EXCERPTED DATA -
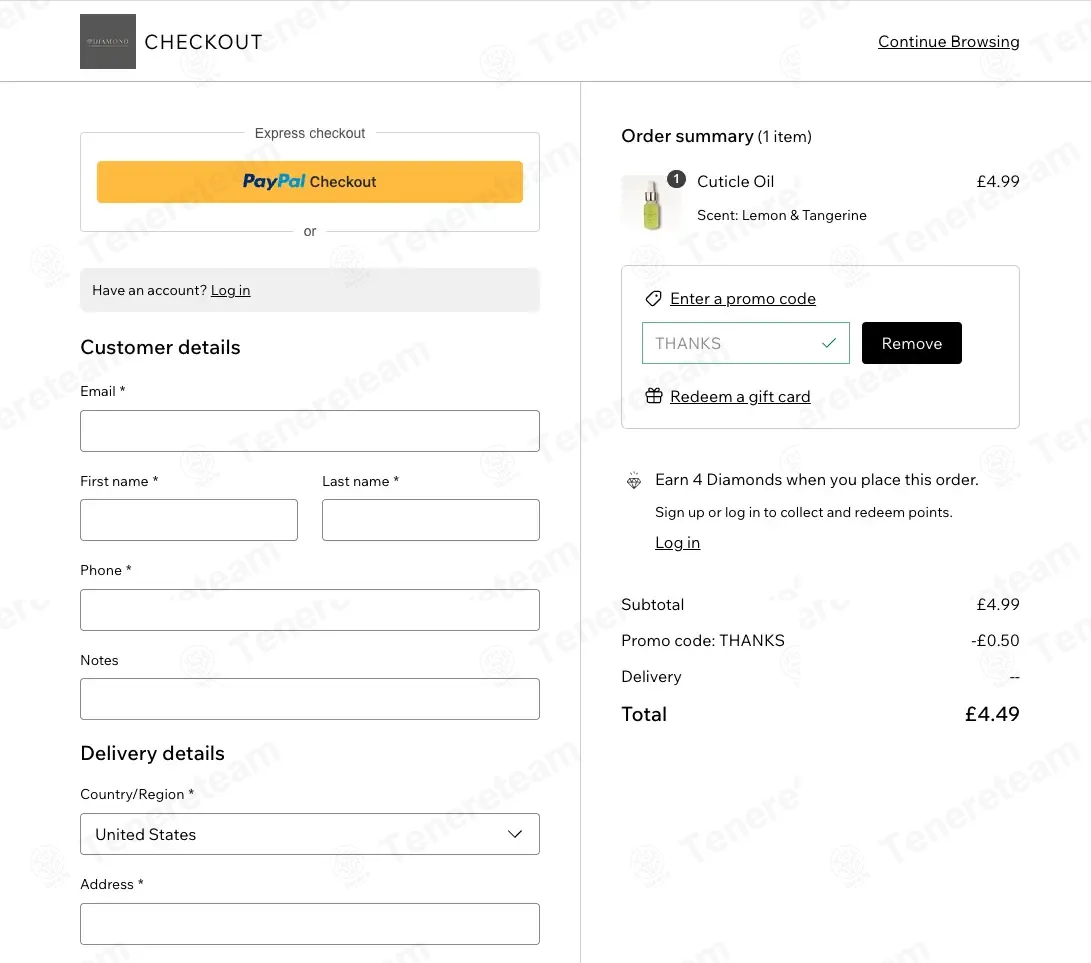Click the store logo beside CHECKOUT
The height and width of the screenshot is (963, 1091).
click(x=108, y=42)
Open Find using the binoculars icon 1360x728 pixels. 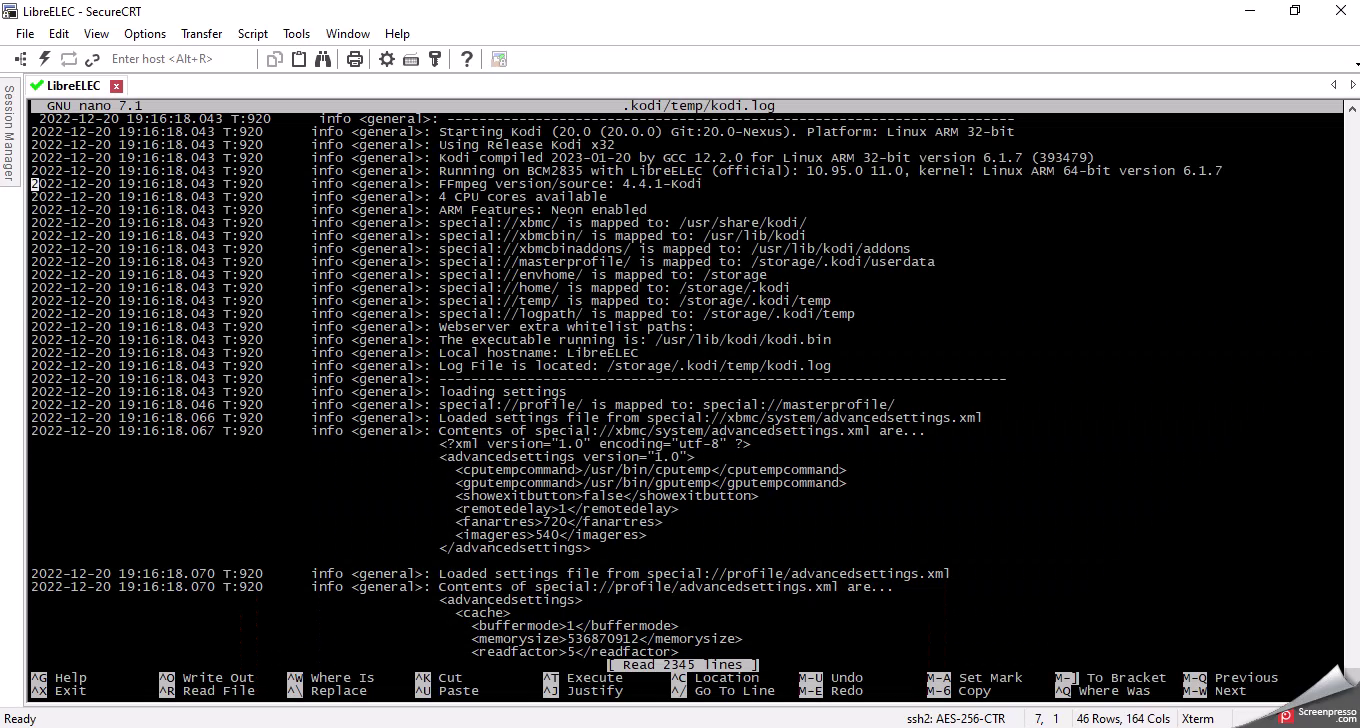(322, 59)
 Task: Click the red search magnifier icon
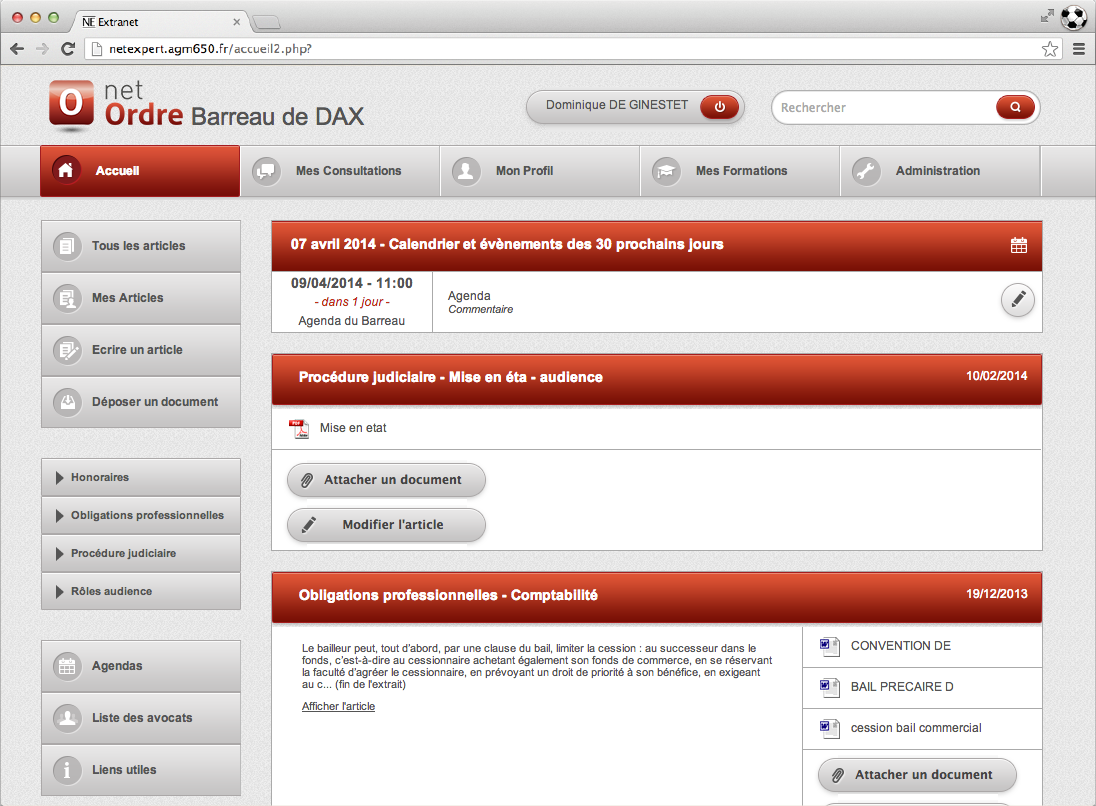click(x=1015, y=107)
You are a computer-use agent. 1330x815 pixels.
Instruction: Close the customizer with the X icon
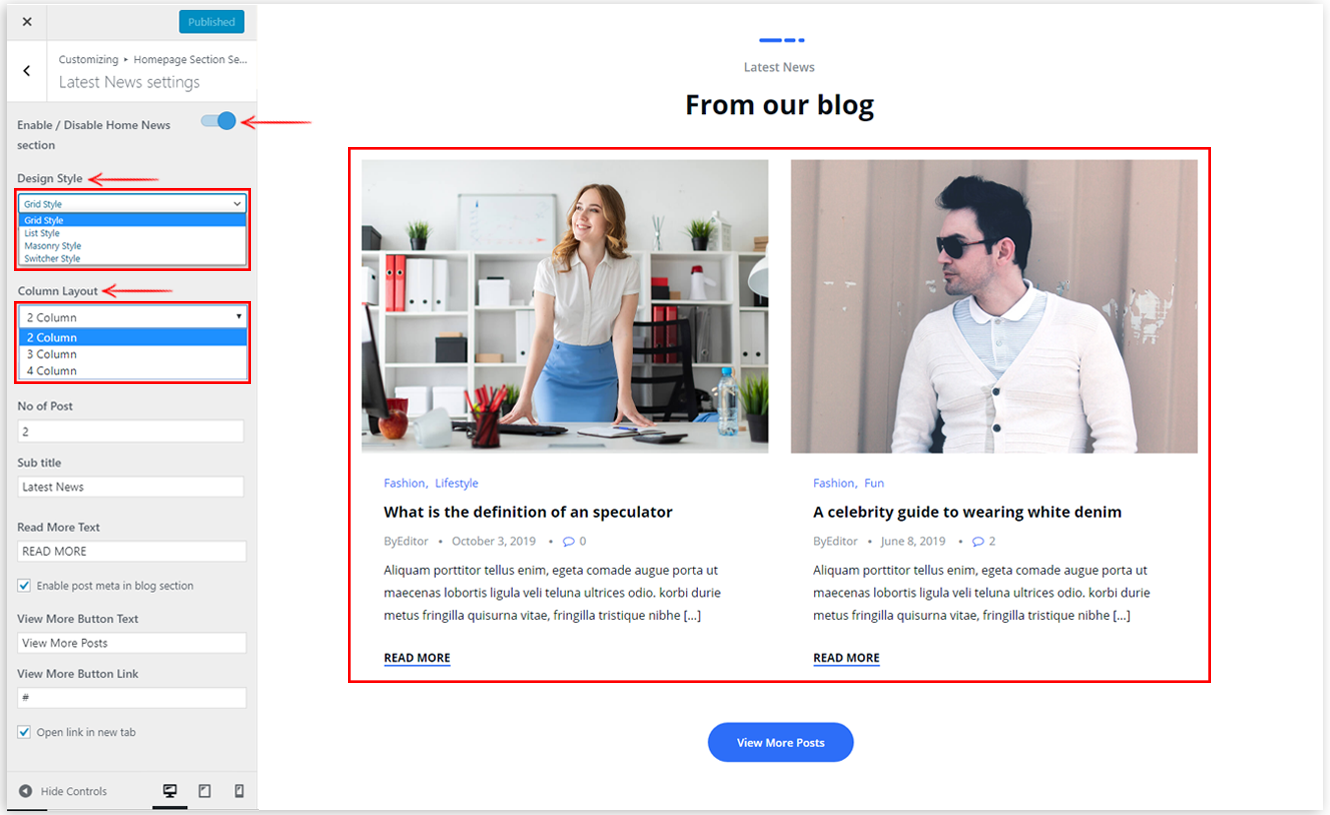(27, 22)
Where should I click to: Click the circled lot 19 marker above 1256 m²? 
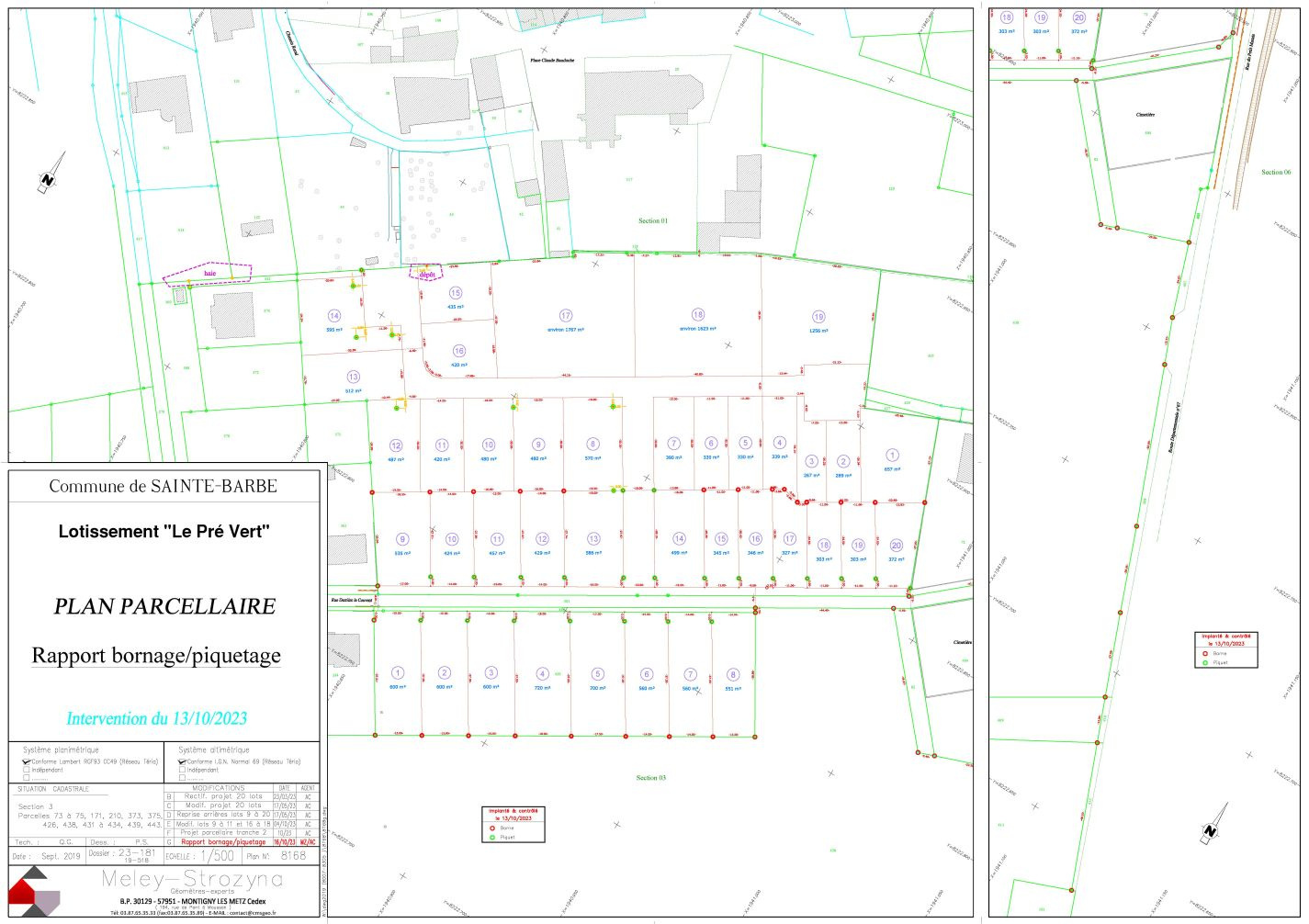pyautogui.click(x=818, y=317)
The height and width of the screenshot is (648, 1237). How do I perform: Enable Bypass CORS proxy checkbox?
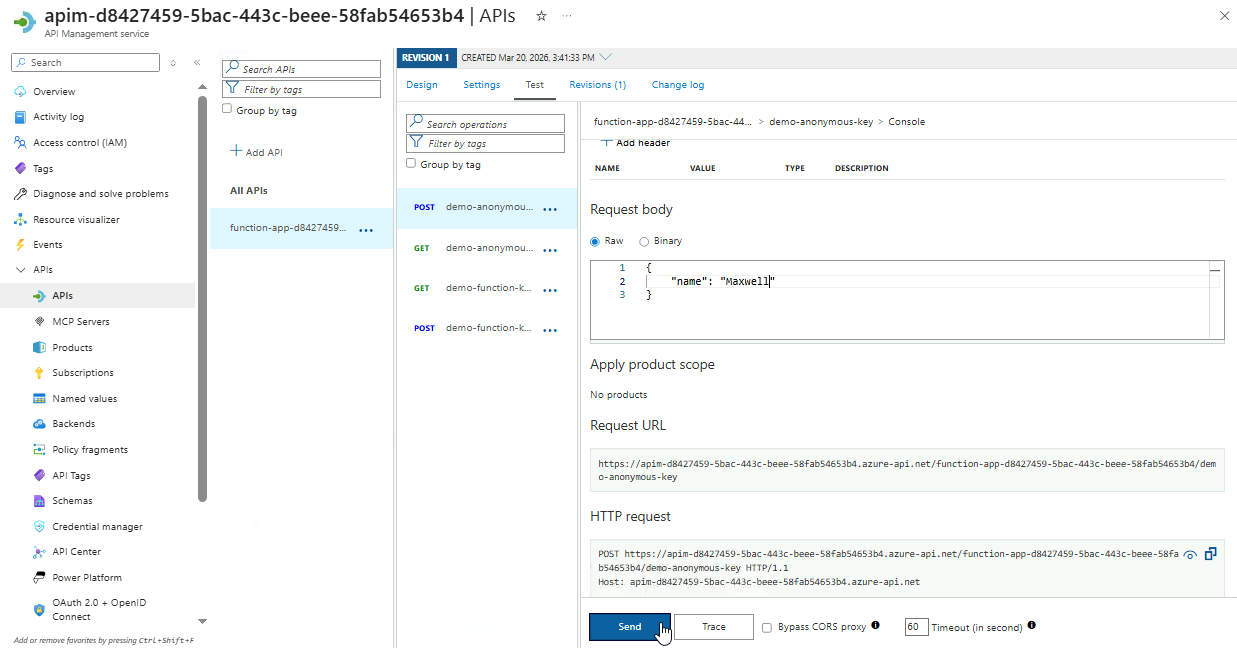tap(767, 628)
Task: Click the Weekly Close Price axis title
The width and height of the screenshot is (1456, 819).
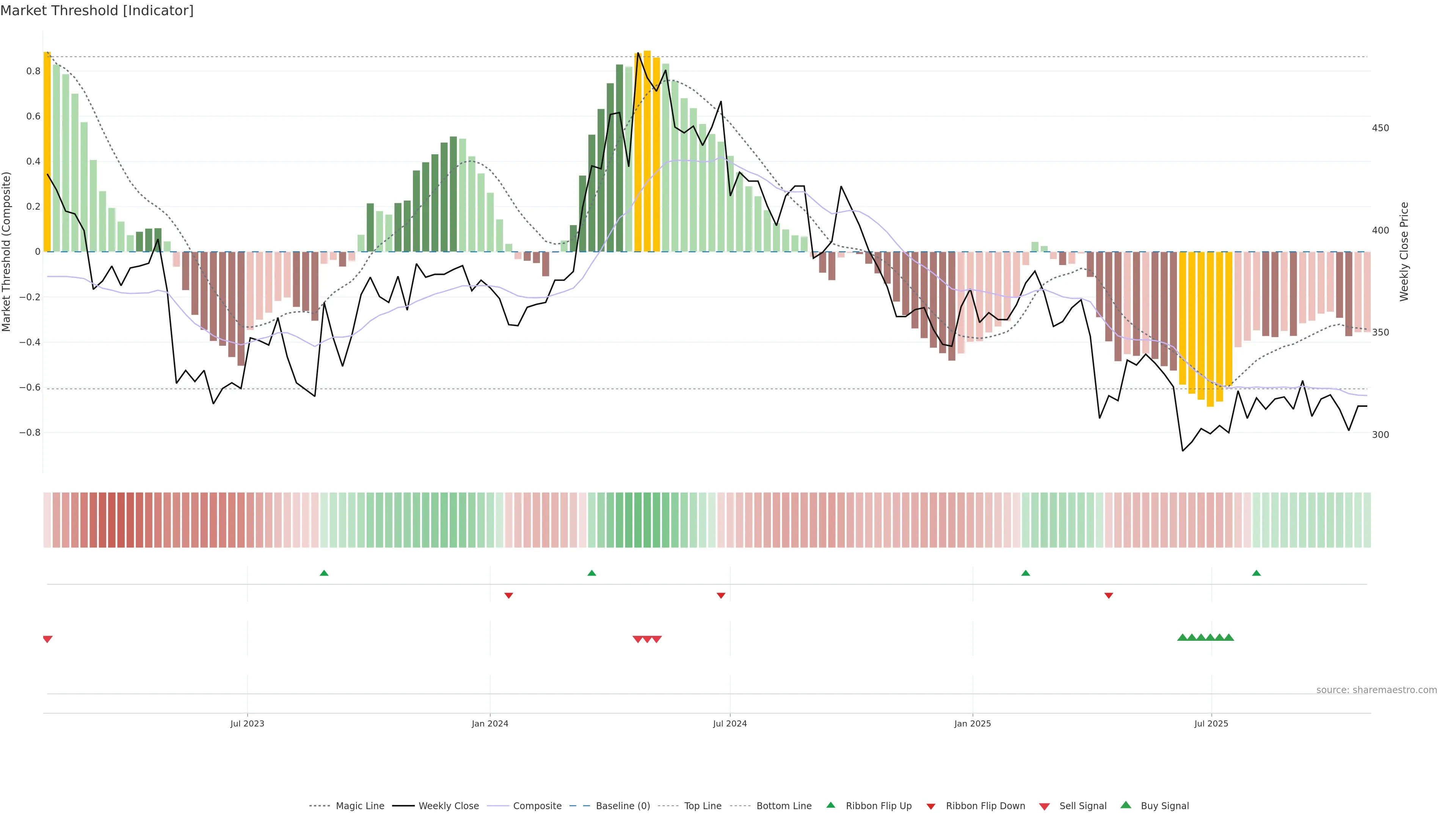Action: click(1404, 251)
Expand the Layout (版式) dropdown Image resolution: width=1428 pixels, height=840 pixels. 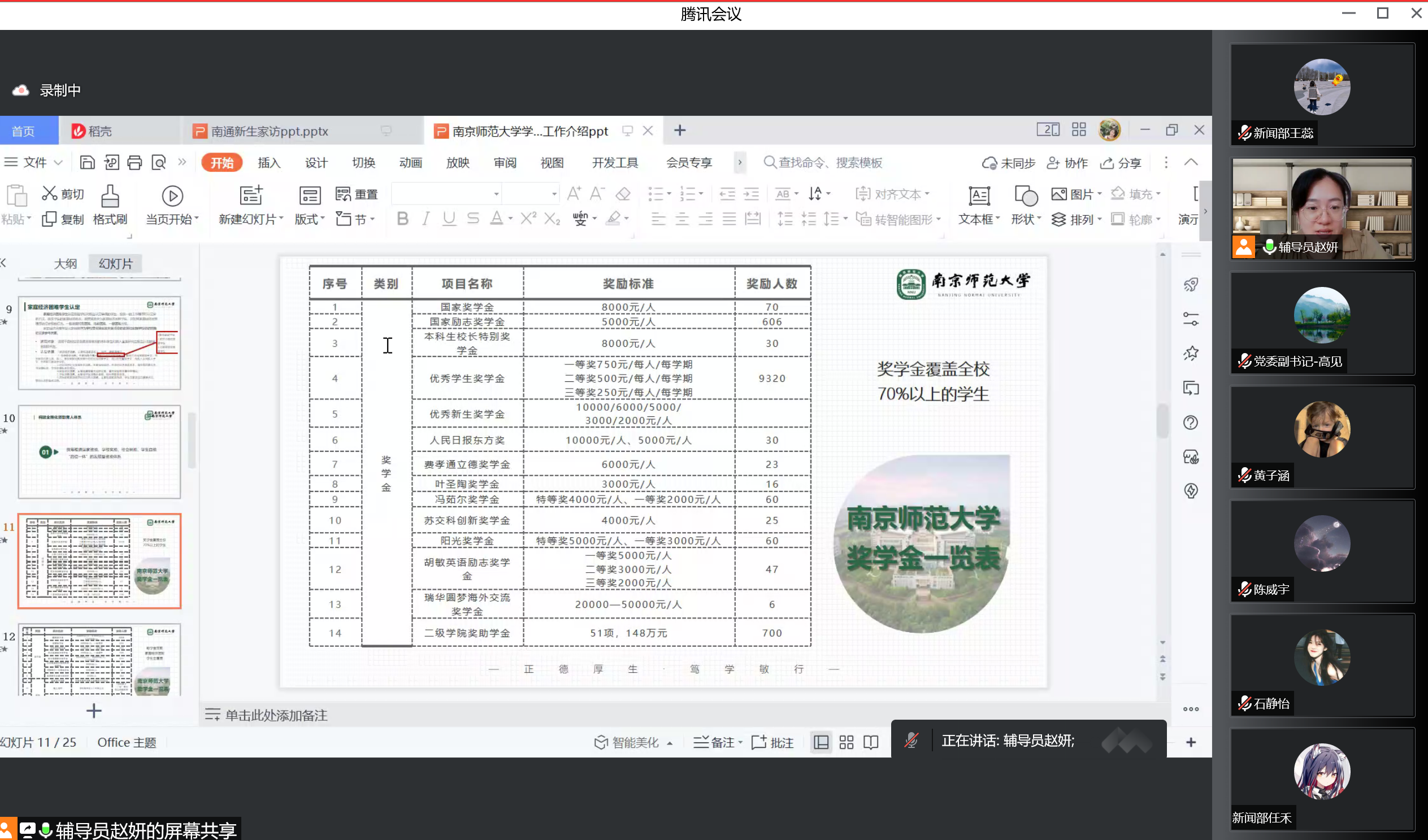323,219
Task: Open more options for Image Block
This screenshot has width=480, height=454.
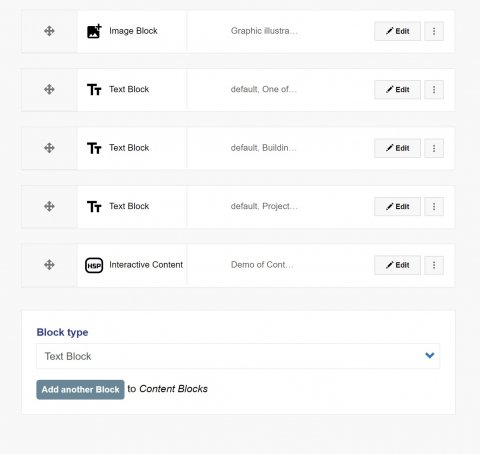Action: click(x=434, y=31)
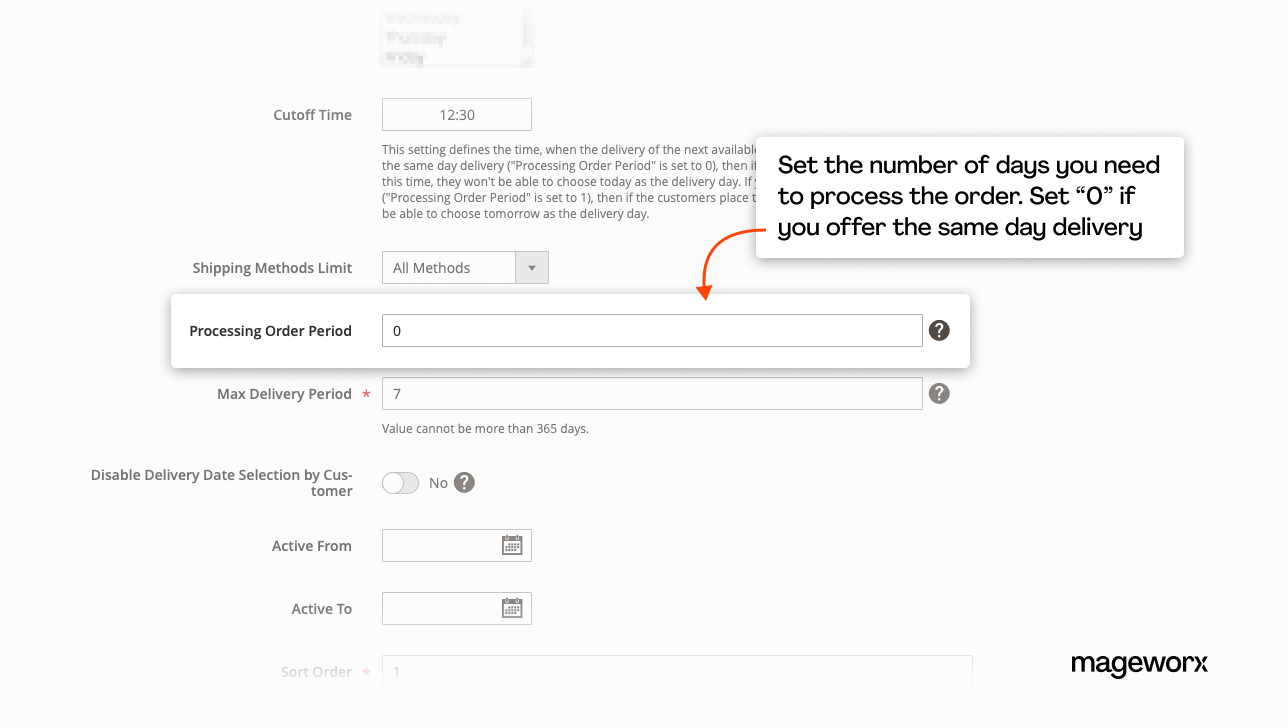Screen dimensions: 1288x728
Task: Select the Sort Order input field
Action: (676, 671)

EXERCISE -
Rewrite the part of the items that opens with the line containing "You are a computer-use" and closes with the line containing "Action: click(1404, 251)", replacing "screenshot" with "image" and changing nothing else. Leave the pictures out of your answer.

OUTPUT OF THE TASK -
You are a computer-use agent. 1330x815 pixels.
Instruction: Close the customizer with the X icon
(27, 22)
Where should I click to: Click the circled lot 19 marker above 1256 m²? 
pyautogui.click(x=818, y=317)
The height and width of the image is (648, 1237). How do I perform: Enable Bypass CORS proxy checkbox?
tap(767, 628)
Task: Click the Weekly Close Price axis title
The width and height of the image is (1456, 819).
Action: click(1404, 251)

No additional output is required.